Cameron vows fresh approach to quango cull

LONDON (Reuters) – David Cameron said yesterday the Conservatives would take a fresh approach to culling Britain’s 790 non-elected quangos that spend nearly 43 billion pounds a year, and singled out the media regulator Ofcom for particular attention.

“We are not doing the normal thing, which is a politician stands up and says: ‘Here’s the bonfire of quangos’. A great list is published, they get elected and nothing happens,” the Conservative leader told BBC television.

“What we’ve done is look at the arguments and thought through what is it that these bodies need to do, and what should be actually returned to government departments or abolished altogether.”

Quangos — quasi-autonomous non-governmental organisations — employ more than 90,000 people and include such bodies as the Health Protection Agency, the Parole Board and the Environment Agency.

Operating outside direct government control, they aim to implement official policy in a more efficient manner by hiring specialist staff and working in a more commercial manner than the civil service. But they have become a favourite target for opposition politicians promising to cut spending and red tape.

Cameron said many quangos had a justifiable technical function, but in too many cases they had got too big.

“They start having their own communications department, their own press officers, they start making policy rather than just delivering policy, and their bosses are paid vast amounts of money.”

He said the average salary of the top 20 quango chiefs was 658,000 pounds a year.

He singled out media regulator Ofcom, which deals with such high-profile issues as broadcasting standards and media ownership, as one quango the Conservatives would slim down if they won the next election, due by June next year.

“There is a lot of money to be saved, but more to the point, we want to make these more democratically accountable, so people don’t feel the rage and anger against the machine they have no control over.”

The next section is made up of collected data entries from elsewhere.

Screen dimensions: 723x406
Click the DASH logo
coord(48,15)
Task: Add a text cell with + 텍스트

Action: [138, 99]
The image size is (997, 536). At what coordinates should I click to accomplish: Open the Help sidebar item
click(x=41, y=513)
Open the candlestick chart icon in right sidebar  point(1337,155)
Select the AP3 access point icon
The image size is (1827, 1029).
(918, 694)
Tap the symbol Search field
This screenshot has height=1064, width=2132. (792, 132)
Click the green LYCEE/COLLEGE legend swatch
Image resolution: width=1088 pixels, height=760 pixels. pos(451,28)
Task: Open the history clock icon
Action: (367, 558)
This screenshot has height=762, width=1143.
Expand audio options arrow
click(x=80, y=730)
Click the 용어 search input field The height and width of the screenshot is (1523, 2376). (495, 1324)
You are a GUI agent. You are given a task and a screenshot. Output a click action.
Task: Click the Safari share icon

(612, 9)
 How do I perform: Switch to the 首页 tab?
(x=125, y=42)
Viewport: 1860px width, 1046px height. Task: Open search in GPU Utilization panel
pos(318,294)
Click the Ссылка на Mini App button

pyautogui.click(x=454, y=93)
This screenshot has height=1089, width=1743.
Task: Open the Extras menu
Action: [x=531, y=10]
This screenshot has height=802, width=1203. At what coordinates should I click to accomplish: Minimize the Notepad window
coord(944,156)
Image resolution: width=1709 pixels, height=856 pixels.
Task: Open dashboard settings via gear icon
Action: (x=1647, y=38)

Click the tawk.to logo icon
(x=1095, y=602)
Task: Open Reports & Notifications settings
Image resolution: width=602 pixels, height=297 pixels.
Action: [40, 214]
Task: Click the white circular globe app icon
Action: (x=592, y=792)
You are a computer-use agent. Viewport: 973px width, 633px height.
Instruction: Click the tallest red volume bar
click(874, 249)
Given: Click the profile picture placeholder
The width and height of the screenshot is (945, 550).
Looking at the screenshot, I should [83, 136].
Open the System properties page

Ofcom in response said it was in fact the result of five regulators merged into one and had delivered five consecutive years of real terms budget reductions and reduced headcount.

“Ofcom has always been very clear that we provide analysis and recommendations in line with our duties set by parliament but that outside specified areas, such as economic regulation and competition law, policy and decision-making is a matter for the government of the day,” it added.

The government at the weekend announced its own review of quangos, or non-departmental public bodies (NDPBs), as the civil service now prefers to call them. It published a list of 17 quangos it said the Conservatives would create if in power. Kevin Morgan, professor of governance and development at Cardiff University, said he welcomed the more judicious approach to reducing quangos proposed by Cameron.

“Quangos are not sperm of the devil, as one might infer from most political debate.

“There is a rationale (for quangos) and that rationale needs to be defended — it’s to recruit commercial or technical expertise and to provide some arm’s length relationship from government.”

Tony Travers of the London School of Economics, said culling quangos might improve the efficiency of government but would do little to help reduce public spending.

“What really costs money is the delivery of health, education and the benefits system. Cutting quangos would save pennies and ha’pennies in the great scheme of things.”